━━━ Excerpt

One reason I was so happy to be back in Mexico was that I was 18, living on my own and 3/4 of my income was disposable. Sure it wasn't a lot of disposable income but it felt like a lot. Having all that gave me a nice taste of adulthood. Here in the U.S expenses are high, and everything is so damn competitive, there is so much pressure to be better in all aspects, to achieve ever more and if that fails one must consume ever more. Mexico felt like a place where I could just be. The jobs I worked here in the U.S were so damn demanding eating into my weekends, requiring half-hour or longer commutes and paperwork. In America low-wage manual temp workers are required to do paperwork, apparently managers are too stupid or too lazy to manage parts, production and what not. Being managed by dumbasses is one thing, it is a near universal experience nowadays, but being limited by law to remaining in such a position is fucking bullshit. But now I recognize even with legal status social mobility is shot, your birth determines your status in life. It is the American inability to face this fact, to deny reality and dismiss it, that is turning it into a decaying empire.
In Mexico I met people whom I could not have met in the U.S, Mexicans who had zero interest in going to the U.S and some who had gone to the U.S and disliked it and never wanted to go again. Growing up in an immigrant household that dealt with such heavy burdens and problems, I thought that if we are dealing with this awful situation (domestic violence, grinding poverty, constant fear of deportation, constant moving) instead of being in Mexico, Mexico HAD to be worse, why else would anyone choose my life in the U.S.

━━━━━━
━━━ Provided material

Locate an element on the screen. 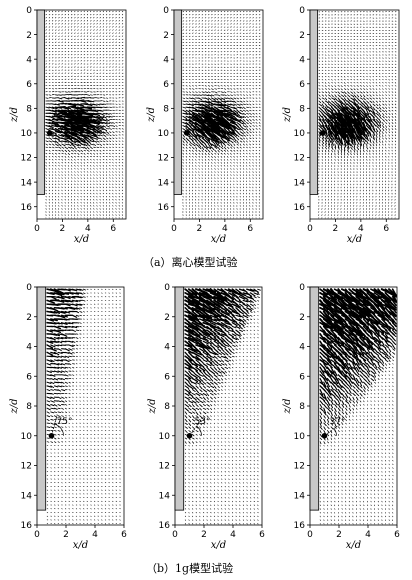 Image resolution: width=412 pixels, height=580 pixels. vector-field is located at coordinates (358, 115).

━━━━━━

◆ Your objective
Please update the Mexico essay above, starting at the words "In Mexico I" and ending after "in the U.S.", with "grinding poverty" changed to "crushing poverty".

◆ Response
In Mexico I met people whom I could not have met in the U.S, Mexicans who had zero interest in going to the U.S and some who had gone to the U.S and disliked it and never wanted to go again. Growing up in an immigrant household that dealt with such heavy burdens and problems, I thought that if we are dealing with this awful situation (domestic violence, crushing poverty, constant fear of deportation, constant moving) instead of being in Mexico, Mexico HAD to be worse, why else would anyone choose my life in the U.S.